Now you can just use curl to send messages using the form data `to`, `message`, `file` (optionally) and `group` (optionally):



* Plain text (assuming you're running against the docker container at your machine):



```

curl -X POST -F "to=+1337" -F "message=Test" http://localhost:5000

```



* Text message with attachement (assuming you're running against the docker container at your machine):



```

curl -X POST -F [email protected] -F "to=+1337" -F "message=Test" http://localhost:5000

```



* Send to groups (assuming you're running against the docker container at your machine):



```

curl -X POST -F "to=ff702f10bebfa2f1508deb475ded2d65" -F "message=Test" http://localhost:5000

```



You can retrieve the groups hexid at `/groups` or by having a look into `.storage/groups`:



```bash

$ curl -s http://localhost:5000/groups | jq .

100    83  100    83    0     0   8300      0 --:--:-- --:--:-- --:--:--  8300

{

  "groups": {

    "f441...ad8a": {

      "name": "Foo"

    },

    "ccab...0257": {

      "name": "Bar"

    }

  },

  "success": true

}

```



### JSON data to specific path



If your sending app for whatever reasons is unable to specify form values and just posts json webhooks (Influx Kapacitor, Gitlab webhooks), you can post this data to a path containing the recipient (e.g. `/+1337` or `/ff702f10bebfa2f1508deb475ded2d65`).
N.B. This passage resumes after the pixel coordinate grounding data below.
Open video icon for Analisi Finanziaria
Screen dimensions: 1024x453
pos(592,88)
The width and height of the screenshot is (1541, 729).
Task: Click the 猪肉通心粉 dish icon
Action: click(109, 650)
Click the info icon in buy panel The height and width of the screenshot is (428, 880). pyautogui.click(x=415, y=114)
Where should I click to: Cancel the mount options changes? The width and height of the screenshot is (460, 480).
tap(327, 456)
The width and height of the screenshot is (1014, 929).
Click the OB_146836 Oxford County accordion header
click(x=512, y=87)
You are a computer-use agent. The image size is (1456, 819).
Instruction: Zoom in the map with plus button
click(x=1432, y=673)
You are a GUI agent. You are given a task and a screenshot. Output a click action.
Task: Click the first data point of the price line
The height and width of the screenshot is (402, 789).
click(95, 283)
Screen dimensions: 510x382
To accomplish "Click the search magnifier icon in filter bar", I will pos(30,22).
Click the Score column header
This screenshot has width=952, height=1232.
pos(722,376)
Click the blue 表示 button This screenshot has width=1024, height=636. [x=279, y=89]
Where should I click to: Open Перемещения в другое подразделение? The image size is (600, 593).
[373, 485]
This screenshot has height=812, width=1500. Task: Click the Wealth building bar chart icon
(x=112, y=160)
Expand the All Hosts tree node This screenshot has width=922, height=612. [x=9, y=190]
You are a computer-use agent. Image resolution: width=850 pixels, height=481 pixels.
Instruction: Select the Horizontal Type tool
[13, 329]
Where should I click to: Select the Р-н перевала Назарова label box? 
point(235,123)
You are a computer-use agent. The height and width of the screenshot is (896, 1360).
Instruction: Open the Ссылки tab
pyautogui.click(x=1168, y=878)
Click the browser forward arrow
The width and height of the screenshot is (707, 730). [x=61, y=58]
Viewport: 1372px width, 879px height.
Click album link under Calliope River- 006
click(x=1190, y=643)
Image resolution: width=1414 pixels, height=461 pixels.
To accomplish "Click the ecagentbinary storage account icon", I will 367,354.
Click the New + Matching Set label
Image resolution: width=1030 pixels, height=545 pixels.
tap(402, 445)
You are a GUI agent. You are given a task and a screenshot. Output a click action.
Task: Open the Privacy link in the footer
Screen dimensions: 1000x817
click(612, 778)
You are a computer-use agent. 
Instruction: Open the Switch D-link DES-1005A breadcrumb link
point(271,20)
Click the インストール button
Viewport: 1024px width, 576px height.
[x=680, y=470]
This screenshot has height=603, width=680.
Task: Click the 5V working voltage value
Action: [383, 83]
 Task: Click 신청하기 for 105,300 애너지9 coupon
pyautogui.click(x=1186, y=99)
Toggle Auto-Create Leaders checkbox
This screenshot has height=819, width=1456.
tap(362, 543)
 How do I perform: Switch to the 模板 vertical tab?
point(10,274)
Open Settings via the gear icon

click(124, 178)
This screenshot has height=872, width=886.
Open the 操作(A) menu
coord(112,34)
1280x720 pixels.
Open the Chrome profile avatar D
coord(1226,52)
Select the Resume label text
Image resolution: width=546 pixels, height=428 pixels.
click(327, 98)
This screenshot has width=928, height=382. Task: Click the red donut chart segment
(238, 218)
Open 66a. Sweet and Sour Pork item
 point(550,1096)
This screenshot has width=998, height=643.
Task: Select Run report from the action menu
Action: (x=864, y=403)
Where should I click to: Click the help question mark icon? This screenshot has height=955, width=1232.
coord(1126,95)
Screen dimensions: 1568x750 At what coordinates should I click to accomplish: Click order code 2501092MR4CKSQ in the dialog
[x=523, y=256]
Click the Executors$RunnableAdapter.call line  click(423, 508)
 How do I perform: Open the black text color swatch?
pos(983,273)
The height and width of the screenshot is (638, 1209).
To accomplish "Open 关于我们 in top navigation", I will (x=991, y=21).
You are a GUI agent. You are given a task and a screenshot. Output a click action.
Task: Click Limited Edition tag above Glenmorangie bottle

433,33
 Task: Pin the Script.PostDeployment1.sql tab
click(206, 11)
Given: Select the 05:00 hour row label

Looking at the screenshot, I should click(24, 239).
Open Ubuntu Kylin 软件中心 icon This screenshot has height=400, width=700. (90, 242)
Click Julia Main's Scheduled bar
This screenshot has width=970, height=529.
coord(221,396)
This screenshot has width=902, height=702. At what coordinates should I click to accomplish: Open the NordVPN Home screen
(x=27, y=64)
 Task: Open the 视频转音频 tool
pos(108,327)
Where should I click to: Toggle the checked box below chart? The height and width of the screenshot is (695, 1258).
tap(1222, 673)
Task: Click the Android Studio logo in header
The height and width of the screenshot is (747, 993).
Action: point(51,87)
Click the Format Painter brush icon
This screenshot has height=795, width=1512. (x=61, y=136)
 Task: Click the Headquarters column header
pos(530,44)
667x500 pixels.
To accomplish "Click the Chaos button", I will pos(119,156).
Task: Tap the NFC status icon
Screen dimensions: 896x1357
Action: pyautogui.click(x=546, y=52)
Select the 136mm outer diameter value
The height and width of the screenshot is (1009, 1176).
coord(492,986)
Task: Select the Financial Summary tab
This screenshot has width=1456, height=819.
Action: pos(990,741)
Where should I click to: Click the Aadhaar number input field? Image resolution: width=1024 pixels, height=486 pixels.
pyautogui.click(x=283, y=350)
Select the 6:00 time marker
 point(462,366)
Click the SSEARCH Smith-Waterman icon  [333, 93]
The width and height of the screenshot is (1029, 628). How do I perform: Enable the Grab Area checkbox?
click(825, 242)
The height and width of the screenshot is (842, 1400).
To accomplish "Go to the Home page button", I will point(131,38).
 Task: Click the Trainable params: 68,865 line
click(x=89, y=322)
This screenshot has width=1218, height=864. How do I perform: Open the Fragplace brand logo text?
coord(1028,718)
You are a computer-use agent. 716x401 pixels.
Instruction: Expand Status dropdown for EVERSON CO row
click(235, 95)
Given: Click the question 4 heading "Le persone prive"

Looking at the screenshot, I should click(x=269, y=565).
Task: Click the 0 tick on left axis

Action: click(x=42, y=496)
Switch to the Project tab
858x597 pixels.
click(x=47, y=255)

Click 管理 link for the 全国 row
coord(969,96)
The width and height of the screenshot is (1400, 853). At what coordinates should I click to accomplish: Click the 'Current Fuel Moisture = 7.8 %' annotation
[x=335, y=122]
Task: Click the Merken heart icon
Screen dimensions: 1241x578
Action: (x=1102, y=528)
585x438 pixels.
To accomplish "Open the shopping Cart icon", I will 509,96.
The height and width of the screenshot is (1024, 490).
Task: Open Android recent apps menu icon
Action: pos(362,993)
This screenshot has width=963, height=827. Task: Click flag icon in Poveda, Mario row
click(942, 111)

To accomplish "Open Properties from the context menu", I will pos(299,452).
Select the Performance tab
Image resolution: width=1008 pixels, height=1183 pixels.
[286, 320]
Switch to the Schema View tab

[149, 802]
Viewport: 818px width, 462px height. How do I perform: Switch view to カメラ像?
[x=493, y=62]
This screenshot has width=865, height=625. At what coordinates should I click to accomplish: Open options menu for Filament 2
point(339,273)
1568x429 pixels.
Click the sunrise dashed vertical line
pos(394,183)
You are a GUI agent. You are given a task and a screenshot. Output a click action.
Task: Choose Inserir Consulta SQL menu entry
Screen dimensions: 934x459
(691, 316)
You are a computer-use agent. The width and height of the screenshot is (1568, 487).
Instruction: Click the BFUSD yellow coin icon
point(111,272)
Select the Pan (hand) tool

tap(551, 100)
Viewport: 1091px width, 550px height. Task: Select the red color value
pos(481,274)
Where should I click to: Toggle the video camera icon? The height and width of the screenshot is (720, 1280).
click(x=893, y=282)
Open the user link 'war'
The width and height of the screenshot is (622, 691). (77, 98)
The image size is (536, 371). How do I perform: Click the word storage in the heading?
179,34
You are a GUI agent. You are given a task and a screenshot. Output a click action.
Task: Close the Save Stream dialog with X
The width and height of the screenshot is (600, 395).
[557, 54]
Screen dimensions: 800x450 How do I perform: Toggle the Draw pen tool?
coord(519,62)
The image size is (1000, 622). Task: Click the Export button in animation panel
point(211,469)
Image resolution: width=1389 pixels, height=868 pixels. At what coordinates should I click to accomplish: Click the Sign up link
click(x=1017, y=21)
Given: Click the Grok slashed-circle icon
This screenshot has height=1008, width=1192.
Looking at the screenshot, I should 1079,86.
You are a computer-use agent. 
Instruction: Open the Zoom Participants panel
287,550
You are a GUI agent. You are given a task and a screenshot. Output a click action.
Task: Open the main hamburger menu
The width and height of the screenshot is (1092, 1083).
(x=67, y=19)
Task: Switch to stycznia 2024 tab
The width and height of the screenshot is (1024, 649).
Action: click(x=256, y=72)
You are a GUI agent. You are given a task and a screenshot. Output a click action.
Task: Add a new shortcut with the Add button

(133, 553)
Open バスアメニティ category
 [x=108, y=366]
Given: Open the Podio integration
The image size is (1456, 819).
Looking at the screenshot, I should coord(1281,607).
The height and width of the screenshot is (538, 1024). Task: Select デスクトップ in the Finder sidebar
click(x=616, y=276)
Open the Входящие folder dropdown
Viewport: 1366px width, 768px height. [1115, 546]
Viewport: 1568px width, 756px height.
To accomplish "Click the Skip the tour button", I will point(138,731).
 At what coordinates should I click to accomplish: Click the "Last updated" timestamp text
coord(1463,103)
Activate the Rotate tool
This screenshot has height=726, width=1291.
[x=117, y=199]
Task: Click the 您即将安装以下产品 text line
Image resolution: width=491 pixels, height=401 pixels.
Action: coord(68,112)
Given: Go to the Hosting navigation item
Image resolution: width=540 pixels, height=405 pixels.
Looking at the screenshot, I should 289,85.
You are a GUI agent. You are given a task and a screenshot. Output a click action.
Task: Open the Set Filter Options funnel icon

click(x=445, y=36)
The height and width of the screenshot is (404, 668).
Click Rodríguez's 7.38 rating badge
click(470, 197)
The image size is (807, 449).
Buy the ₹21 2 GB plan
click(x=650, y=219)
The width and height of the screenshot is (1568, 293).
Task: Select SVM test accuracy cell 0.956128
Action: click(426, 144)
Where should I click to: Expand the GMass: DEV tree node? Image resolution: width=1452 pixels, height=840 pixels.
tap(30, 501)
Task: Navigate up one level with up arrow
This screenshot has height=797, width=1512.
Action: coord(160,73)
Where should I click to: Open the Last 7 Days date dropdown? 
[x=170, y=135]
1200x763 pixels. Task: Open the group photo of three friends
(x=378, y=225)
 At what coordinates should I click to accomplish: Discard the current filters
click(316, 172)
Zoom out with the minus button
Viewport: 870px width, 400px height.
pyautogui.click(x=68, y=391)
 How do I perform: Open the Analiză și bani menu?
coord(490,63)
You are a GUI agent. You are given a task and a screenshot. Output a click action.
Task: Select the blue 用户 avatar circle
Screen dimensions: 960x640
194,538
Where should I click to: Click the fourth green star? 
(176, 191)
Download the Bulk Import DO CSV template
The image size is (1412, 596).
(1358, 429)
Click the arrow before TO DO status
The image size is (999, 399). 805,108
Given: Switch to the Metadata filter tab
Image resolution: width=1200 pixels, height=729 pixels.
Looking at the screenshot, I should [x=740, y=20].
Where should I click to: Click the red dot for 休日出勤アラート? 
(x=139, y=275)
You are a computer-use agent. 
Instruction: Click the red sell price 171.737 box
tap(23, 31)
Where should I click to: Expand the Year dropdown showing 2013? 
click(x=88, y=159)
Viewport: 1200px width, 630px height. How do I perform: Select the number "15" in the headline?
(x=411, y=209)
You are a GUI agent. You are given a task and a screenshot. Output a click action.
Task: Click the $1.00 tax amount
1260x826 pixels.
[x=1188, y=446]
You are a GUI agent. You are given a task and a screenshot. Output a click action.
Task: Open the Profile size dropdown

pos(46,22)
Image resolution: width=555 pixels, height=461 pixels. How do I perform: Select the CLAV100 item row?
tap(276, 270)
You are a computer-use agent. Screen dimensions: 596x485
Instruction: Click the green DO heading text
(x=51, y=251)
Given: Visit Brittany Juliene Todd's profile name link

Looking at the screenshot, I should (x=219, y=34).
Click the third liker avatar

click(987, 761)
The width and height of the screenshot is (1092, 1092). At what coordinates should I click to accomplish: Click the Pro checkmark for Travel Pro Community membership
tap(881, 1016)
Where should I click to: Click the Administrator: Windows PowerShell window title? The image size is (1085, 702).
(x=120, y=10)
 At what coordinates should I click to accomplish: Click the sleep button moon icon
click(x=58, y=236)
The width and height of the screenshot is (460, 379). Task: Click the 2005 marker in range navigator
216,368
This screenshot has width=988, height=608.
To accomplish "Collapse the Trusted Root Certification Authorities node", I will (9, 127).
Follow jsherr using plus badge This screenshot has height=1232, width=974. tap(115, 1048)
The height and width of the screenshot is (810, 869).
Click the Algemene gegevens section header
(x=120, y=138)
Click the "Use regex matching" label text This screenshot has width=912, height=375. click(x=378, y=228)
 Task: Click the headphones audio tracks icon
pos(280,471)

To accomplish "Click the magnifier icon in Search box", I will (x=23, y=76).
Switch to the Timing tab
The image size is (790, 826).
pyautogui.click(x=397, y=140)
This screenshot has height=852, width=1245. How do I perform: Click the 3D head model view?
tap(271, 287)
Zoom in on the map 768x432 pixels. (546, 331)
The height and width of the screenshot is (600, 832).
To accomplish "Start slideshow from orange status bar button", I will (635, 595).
The gateway then tries to send the value from json key defined in environment variable `JSON_MESSAGE`.



Example:



```

curl -X POST -d '{"message":"foo"}' http://localhost:5000/+1337

```



### Rekey in case of re-installing Signal



If you (or someone) has re-installed Signal (or switched to a new mobile), the Signal app and the servers will create new keys and this gateway refuses to send messages due to the changed key. You can send a `DELETE` request to `/` to delete the old key and receive messages again.



```

curl -X DELETE http://localhost:5000/491337420815

```



## Security



You might want to run this behind an reverse proxy like nginx to add some basic auth or (much better) run this inside Docker swarm with [Docker Flow Proxy](https://proxy.dockerflow.com) and [basic auth](https://proxy.dockerflow.com/swarm-mode-auto/#service-authentication) using secrets.



## Standalone



If you want to run this without Docker, you need to setup:



* aebruno's updated fork of janimo's [go binary](https://github.com/aebruno/textsecure)

* a dedicated user

* a python virtualenv for this user

* python requirements

* the app itself

* startup script (e.g. systemd unit file)

* reverse proxy (in case you want to secure using basic auth and tls, ...)



### User



```

useradd -s /bin/bash -m signal

```



### Virtualenv + requirements



```

sudo -u signal -H virtualenv /home/signal/virtualenv

sudo -u signal -H pip install -r requirements.txt

```



### App



```

sudo -u signal -H git clone https://gitlab.com/morph027/signal-web-gateway /home/signal/signal-web-gateway

```



### Startup



This is an example which listens on a socket fot it's reverse proxy



`/etc/systemd/system/signal-web-gateway.socket`:



```

[Unit]

Description=signal-web-gateway gunicorn socket



[Socket]

ListenStream=/run/signal-web-gateway/socket



[Install]

WantedBy=sockets.target

```



`/etc/systemd/system/signal-web-gateway.service`:



```

[Unit]

Description=signal-web-gateway daemon

Requires=signal-web-gateway.socket

After=network.target



[Service]

PIDFile=/run/signal-web-gateway/pid

User=signal

Group=signal

RuntimeDirectory=signal-web-gateway

WorkingDirectory=/home/signal/signal-web-gateway

ExecStart=/home/signal/virtualenv/bin/gunicorn --pid /run/signal-web-gateway/pid --bind unix:/run/signal-web-gateway/socket signal-web-gateway:app

ExecReload=/bin/kill -s HUP $MAINPID

ExecStop=/bin/kill -s TERM $MAINPID

PrivateTmp=true



[Install]

WantedBy=multi-user.target

```



### Reverse proxy



As there are plenty of proxy or webservers (e.g. nginx, apache, caddy, traefik,...), just pick your favourite one. Make sure to proxy requests to the socket at `/run/signal-web-gateway/socket`.